(Pixel coordinate grounding data)
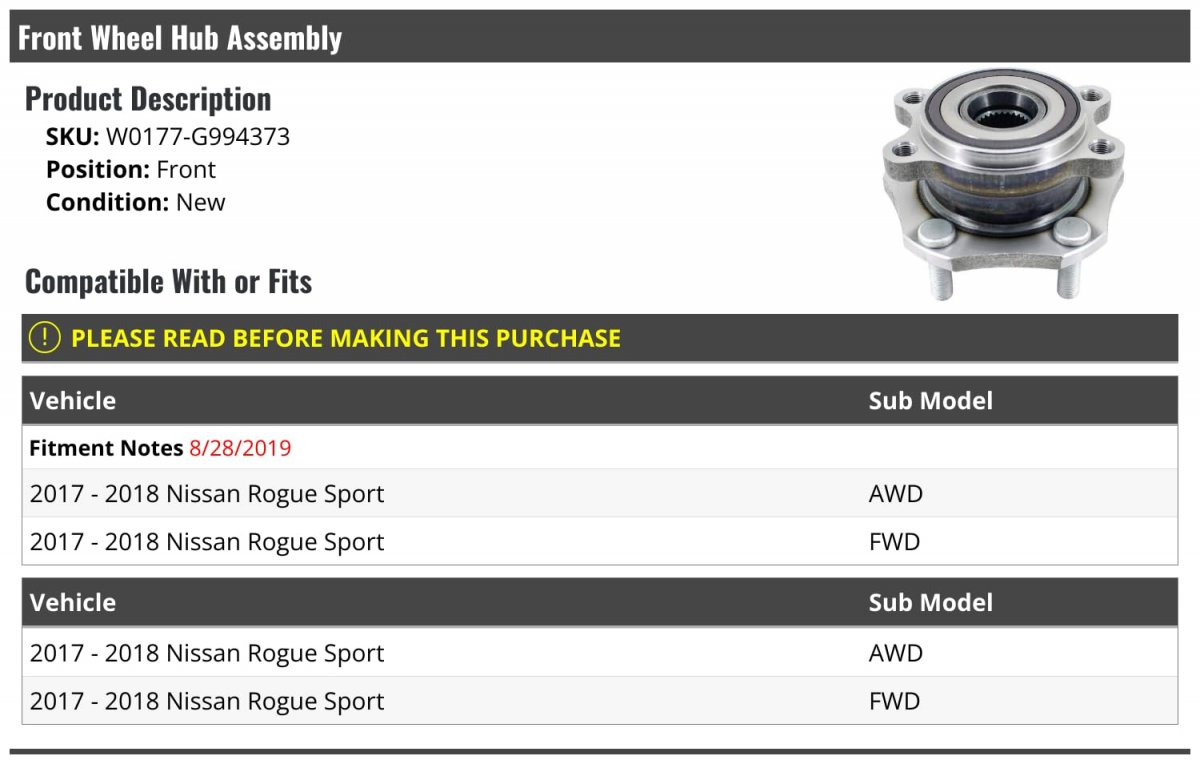Select the red 8/28/2019 fitment date
The width and height of the screenshot is (1200, 764).
(240, 448)
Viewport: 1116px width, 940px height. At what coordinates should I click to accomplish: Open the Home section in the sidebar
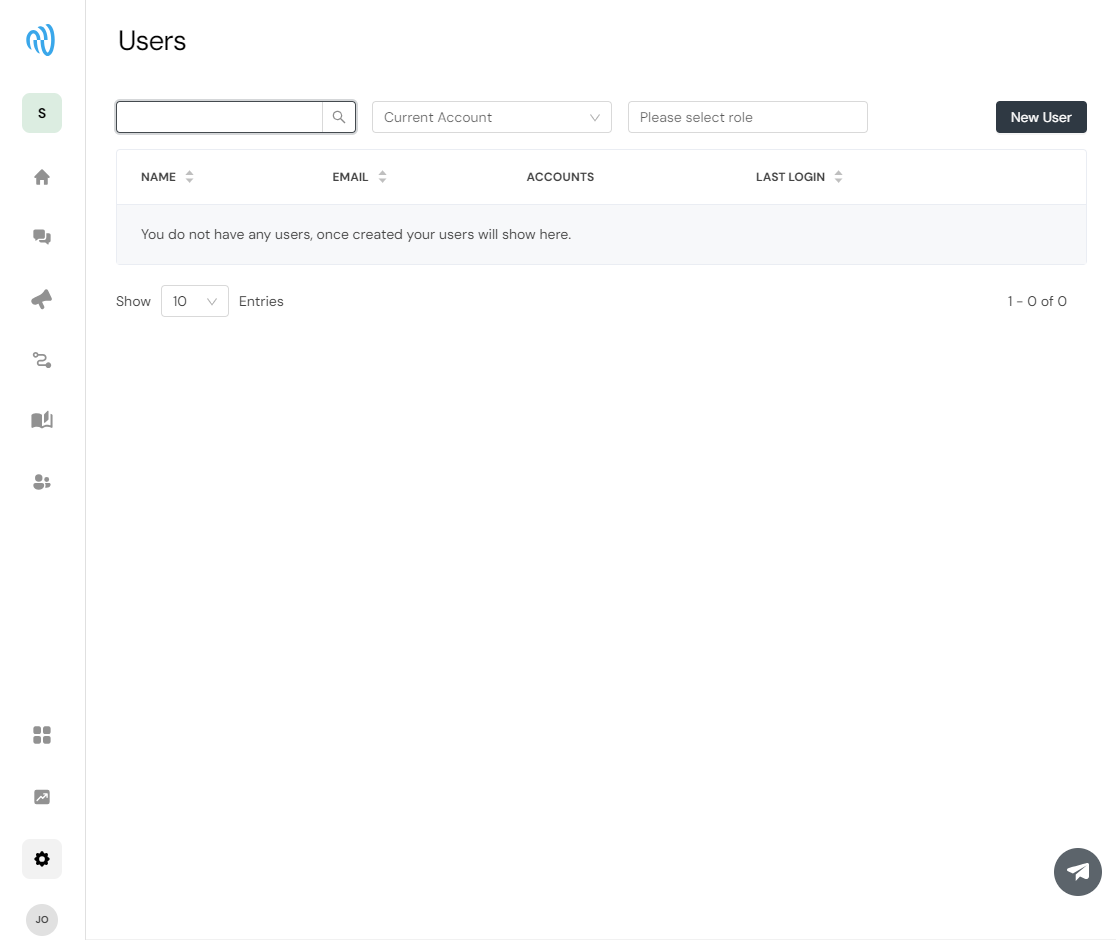click(42, 177)
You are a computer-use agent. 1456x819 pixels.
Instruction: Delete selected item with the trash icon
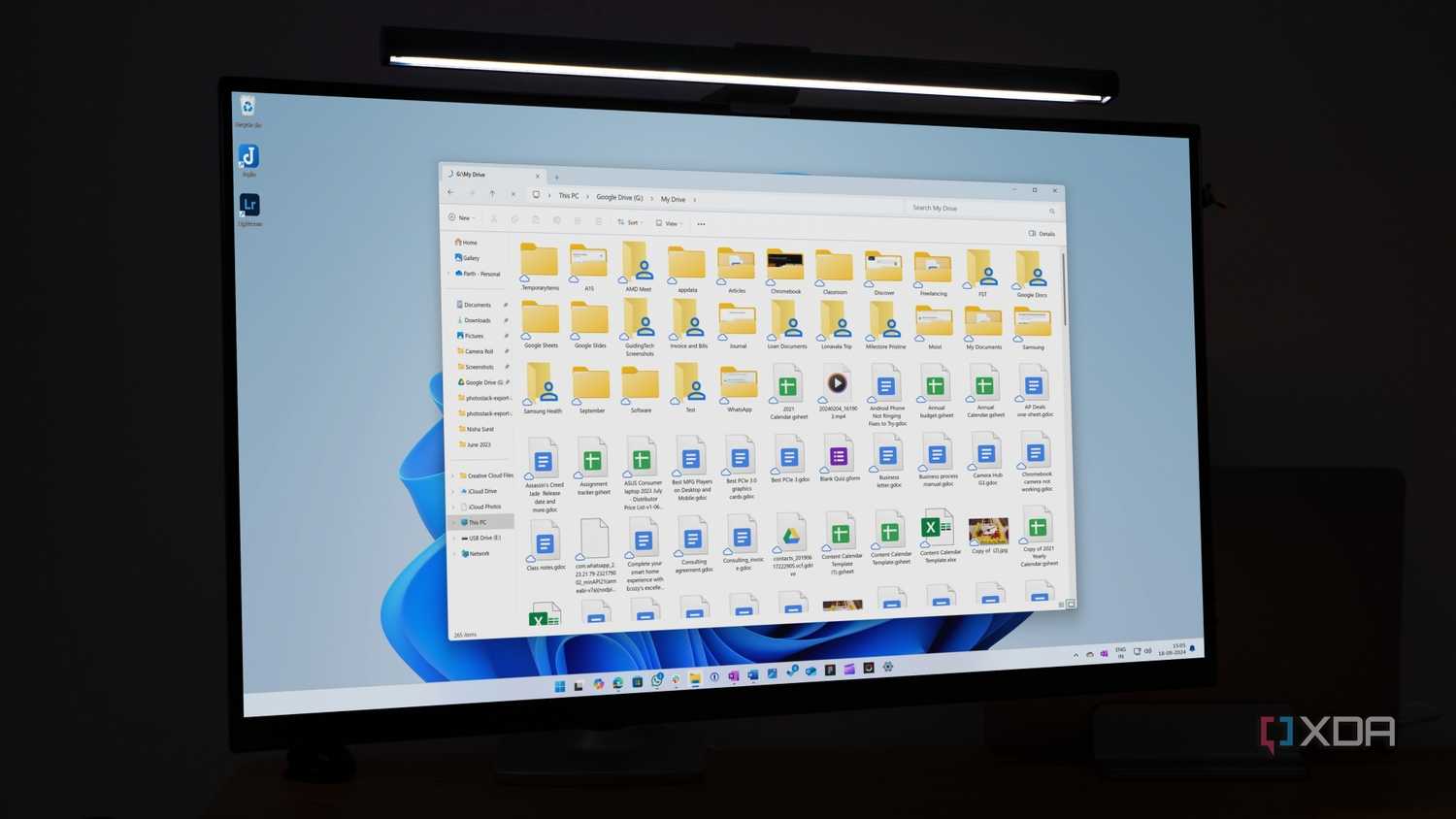coord(599,219)
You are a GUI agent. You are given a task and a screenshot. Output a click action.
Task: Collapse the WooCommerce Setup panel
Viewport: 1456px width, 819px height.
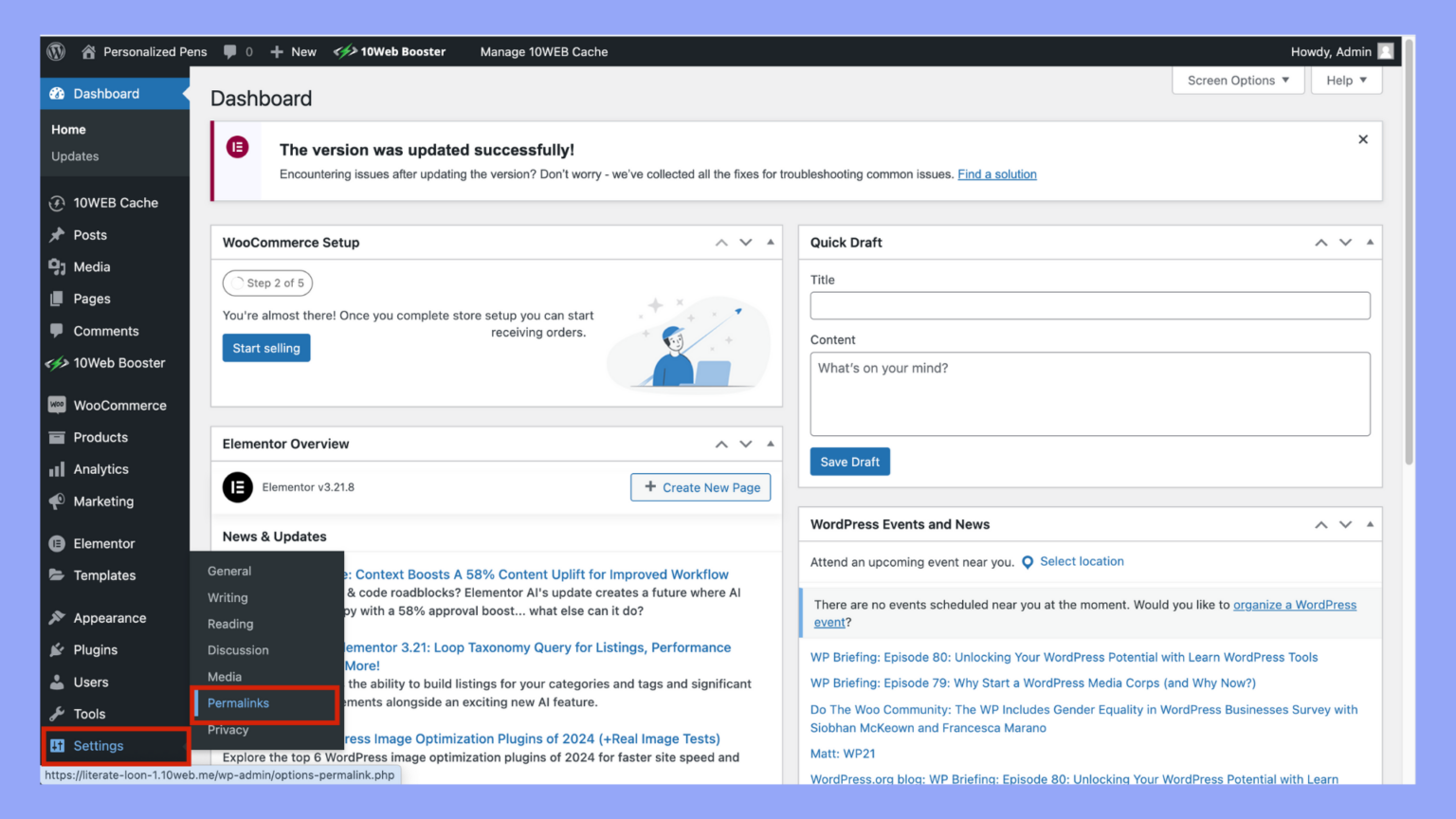(x=771, y=243)
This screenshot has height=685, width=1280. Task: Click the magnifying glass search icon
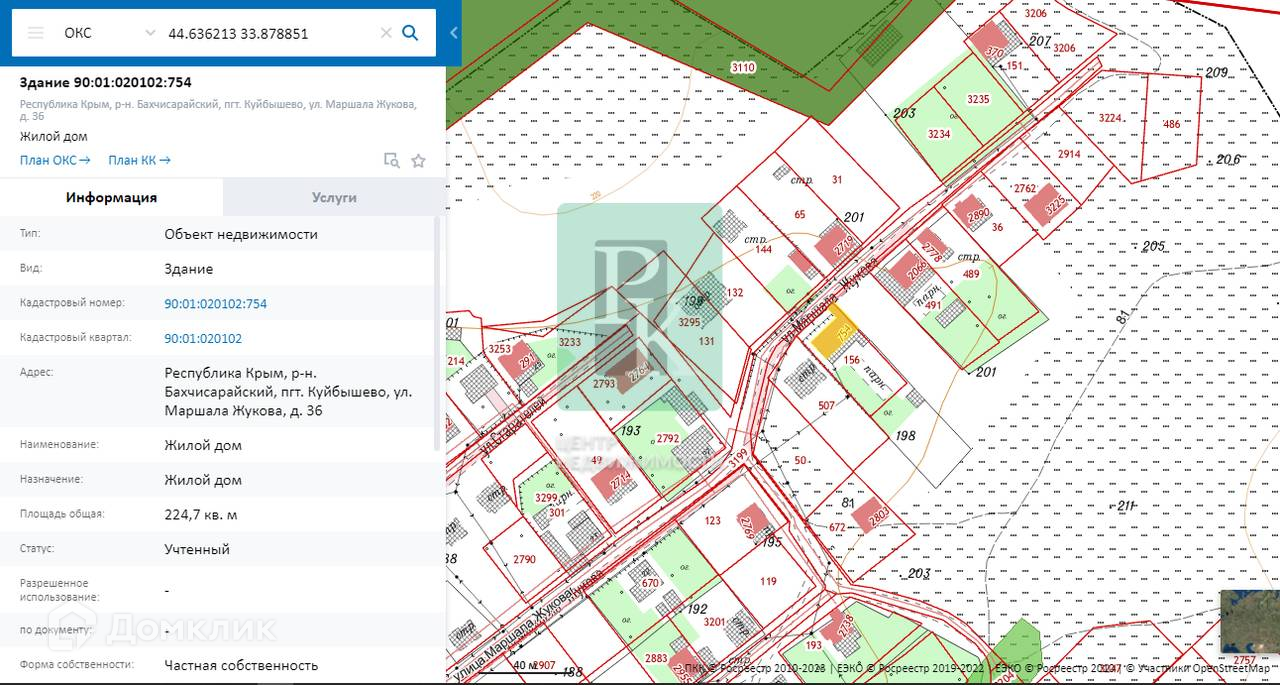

- **TRY IT**
A picture must not appear in the copy. Transcribe exactly the lines from the one with "You are a GUI" through the final line of the entries, both included, and no more.

- **EXPECTED ANSWER**
You are a GUI agent. You are given a task and a screenshot. Output a click action.
Task: Collapse the WooCommerce Setup panel
Viewport: 1456px width, 819px height.
(x=771, y=243)
This screenshot has height=685, width=1280. Task: Click the magnifying glass search icon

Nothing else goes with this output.